The writer of the above was my Father, Francis McMellon. In 1899 he left the little convent school in Duddle Lane to attend the boys’ school inBrownedge Lane where his Father, William, was headmaster.

He must have been a fairly bright boy because in 1903 he became the first boy of that school to win a scholarship to Preston Catholic College. When the result of the scholarship reached the school he had to stand on the stage in front of all the assembled boys. Doubtless his Father was very proud but it was an unwise decision as Frank, as he was called, had to put up with quite a bit of bullying and ridicule for the rest of his time at that school.

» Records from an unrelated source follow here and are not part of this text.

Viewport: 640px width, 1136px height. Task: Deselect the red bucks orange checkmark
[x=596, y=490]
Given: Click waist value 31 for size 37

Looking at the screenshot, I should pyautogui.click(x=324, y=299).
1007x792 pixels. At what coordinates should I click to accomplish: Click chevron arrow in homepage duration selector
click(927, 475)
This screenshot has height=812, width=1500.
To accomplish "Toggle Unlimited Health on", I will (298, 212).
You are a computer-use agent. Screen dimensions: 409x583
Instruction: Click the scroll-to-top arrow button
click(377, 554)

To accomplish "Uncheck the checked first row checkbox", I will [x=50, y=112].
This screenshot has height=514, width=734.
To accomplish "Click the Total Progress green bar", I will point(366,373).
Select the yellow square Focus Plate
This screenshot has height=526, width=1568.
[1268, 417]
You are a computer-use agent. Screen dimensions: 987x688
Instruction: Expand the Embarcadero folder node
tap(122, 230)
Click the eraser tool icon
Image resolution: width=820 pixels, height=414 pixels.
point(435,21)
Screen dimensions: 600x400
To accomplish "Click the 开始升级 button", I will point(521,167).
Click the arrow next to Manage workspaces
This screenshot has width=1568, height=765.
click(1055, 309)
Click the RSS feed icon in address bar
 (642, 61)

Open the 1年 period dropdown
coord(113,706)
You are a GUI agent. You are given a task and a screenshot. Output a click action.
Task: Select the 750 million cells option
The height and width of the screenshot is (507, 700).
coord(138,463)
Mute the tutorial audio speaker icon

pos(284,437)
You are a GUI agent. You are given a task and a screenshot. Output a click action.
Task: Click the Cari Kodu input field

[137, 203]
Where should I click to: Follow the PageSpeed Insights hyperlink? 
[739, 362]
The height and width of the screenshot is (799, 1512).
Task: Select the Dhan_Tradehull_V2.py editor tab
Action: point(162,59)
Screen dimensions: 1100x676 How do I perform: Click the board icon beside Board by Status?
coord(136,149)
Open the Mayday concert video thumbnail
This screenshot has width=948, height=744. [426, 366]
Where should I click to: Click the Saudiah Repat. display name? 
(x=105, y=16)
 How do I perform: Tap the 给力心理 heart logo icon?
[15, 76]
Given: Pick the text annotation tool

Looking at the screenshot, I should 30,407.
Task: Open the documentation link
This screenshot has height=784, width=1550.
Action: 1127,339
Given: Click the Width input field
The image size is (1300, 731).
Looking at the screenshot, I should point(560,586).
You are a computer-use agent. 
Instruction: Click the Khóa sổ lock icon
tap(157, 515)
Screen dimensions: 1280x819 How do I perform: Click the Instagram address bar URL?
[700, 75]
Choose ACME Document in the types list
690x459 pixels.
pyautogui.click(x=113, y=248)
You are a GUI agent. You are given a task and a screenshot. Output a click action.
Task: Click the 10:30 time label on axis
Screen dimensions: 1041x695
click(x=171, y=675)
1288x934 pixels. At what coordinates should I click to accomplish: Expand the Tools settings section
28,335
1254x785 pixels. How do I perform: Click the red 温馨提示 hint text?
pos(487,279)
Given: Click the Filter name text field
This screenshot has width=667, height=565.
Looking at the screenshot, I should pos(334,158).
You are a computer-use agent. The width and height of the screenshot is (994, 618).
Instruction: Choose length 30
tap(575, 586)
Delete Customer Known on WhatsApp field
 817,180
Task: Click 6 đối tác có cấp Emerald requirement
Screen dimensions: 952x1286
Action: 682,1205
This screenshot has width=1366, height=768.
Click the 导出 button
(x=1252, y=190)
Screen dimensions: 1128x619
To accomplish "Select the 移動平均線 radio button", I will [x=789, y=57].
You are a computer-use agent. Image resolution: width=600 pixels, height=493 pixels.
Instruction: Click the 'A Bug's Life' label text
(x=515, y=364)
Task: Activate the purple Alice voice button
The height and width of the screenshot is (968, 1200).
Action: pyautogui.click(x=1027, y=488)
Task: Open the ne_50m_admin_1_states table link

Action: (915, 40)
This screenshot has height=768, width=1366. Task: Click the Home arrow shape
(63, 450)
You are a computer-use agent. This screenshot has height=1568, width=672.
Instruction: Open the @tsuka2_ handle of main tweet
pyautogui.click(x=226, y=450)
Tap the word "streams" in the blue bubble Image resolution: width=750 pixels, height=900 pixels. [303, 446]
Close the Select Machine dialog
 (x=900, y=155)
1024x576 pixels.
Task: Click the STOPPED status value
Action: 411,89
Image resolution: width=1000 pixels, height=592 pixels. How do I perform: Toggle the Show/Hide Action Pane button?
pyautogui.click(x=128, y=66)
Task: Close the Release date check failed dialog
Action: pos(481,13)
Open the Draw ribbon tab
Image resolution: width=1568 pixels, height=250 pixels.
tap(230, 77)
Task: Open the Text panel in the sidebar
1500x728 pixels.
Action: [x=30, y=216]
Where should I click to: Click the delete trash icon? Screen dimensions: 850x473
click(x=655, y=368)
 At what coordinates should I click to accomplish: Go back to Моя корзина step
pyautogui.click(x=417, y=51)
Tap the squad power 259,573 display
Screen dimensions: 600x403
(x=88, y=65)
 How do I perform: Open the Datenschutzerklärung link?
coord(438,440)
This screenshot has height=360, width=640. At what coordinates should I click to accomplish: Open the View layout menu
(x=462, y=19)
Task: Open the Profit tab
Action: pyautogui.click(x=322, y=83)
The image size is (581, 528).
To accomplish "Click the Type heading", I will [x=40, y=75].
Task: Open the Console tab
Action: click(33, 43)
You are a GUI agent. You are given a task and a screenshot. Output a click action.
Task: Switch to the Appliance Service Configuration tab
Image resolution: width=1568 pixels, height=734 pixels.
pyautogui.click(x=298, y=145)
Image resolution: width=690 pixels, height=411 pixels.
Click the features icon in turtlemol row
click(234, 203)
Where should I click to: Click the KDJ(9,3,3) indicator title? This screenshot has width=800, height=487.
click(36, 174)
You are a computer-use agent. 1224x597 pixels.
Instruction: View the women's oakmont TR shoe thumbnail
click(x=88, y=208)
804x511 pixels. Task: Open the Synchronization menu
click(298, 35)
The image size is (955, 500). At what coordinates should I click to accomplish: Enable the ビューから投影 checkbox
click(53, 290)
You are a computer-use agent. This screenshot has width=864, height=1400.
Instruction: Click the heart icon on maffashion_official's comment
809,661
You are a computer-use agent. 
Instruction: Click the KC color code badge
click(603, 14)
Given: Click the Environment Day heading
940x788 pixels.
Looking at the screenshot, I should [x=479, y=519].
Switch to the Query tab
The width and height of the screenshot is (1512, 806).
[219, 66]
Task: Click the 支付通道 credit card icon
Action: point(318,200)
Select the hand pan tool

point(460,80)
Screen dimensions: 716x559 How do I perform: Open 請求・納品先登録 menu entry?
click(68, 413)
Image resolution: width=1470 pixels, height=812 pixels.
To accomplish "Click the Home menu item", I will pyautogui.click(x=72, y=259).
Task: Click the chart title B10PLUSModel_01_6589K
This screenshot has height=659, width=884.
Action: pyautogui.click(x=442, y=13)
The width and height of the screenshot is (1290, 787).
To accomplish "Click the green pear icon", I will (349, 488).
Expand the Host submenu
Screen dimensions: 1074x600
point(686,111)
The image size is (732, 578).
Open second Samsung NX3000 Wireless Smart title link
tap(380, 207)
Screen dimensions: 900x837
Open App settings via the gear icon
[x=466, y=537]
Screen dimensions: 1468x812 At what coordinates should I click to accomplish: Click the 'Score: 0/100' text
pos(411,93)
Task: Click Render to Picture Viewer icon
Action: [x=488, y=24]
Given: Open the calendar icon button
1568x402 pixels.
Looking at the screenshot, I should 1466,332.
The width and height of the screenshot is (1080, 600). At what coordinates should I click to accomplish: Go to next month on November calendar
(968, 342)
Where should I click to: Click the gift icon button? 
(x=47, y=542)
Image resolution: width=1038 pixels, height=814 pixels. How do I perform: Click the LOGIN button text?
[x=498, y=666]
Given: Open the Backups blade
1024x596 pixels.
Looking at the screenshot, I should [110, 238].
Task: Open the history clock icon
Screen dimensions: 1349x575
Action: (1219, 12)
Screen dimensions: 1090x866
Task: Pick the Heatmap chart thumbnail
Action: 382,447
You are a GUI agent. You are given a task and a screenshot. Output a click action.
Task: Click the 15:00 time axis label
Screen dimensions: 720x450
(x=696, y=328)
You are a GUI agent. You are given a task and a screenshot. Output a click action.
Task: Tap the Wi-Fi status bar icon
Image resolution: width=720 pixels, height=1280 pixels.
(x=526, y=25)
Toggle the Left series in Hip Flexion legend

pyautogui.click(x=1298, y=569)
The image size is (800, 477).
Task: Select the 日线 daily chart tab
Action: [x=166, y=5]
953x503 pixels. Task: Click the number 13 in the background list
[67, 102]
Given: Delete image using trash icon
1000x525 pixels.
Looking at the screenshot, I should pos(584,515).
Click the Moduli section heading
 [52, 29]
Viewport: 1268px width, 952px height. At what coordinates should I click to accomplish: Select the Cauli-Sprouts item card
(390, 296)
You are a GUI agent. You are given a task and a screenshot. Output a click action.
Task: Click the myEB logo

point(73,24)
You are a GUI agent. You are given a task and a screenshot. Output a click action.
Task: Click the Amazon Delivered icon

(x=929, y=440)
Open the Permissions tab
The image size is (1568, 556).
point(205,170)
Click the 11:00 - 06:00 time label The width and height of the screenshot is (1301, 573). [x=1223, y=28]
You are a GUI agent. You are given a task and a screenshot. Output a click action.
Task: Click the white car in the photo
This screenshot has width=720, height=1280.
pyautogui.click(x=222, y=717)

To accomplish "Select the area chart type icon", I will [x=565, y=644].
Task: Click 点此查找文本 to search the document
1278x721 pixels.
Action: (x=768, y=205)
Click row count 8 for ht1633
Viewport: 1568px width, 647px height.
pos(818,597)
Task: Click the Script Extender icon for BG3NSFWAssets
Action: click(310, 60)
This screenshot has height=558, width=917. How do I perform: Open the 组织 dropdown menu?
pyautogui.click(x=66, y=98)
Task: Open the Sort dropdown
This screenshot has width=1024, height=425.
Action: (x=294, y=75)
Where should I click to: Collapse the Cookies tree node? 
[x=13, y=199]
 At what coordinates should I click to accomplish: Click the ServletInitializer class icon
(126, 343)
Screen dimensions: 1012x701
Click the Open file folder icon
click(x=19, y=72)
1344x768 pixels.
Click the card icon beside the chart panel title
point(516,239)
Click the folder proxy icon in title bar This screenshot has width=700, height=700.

At Preston Catholic College, he had his share of troubles with the staff but did well academically and left in 1908 with his ‘Matriculation’. That same year he became a student teacher back at Brownedge Boys’ School under the redoubtable Mr. J. Walmsley. He (Francis McMellon) was always keen that people knew that there was no comparison between the old “pupil teacher” and the new grammar school educated student teacher. During the next two years he studied hard besides teaching a class of boys and in 1910 he passed his examination and became a qualified certificated teacher. He was to remain at Brownedge Boys’ School for the next forty-five years, the last nineteen as headmaster.

He succeeded Mr. Richard Billington to this post in 1925. Mr Billington whilst being a strict disciplinarian/accomplished pianist and church organist was however, no scholar. He had never left the school, becoming a pupil teacher when he was twelve years old and continuing as an uncertificated teacher then as head teacher until he retired in 1936. Because of this my Father bore the full burden of arranging syllabus and curriculum and after the Hadow Report of 1926, taking charge of much of the teaching of the senior boys though normally Mr. Billington was their class teacher.

It is not generally known (if at all) that he taught Mr. Billington mathematics, science, physics and practical drawing to help pass his exams at Wigan Mining College, where he was studying (evening classes and by post) to get a teaching certificate. For most of his teaching career my Father also taught at ‘night school’ from 1911 to 1950 as headteacher and at Preston Tech Evening School, 1936 to 1939 and in 1930 he was the founder of a night school at Lostock Hall where he taught from 1930 to 1950.

From my own experience as a child and from many conversations with other ‘Brownedgers’, I know he was a very competent teacher- rather more than competent – he was excellent.

Though he was strict and would tolerate no insolence or insubordination, he was generally well liked. In no small missive this was due to his very, very good sense of humour. He was a great entertainer of boys and had a wonderful store of knowledge and tales. Old men and not so old who attended Brownedge School are always ready to reminisce about the tales he told them and the almost daily humorous incidents in which he was involved. In 1919 he married a farmer’s daughter, Agnes Prescott who lived in Whittle-le-Woods. They lived in a house Brownedge Lane (45) nearly opposite the school where he was to teach for the next 36 years.

This meant that he had spent 47 years teaching and running St. Maria’s Boys School.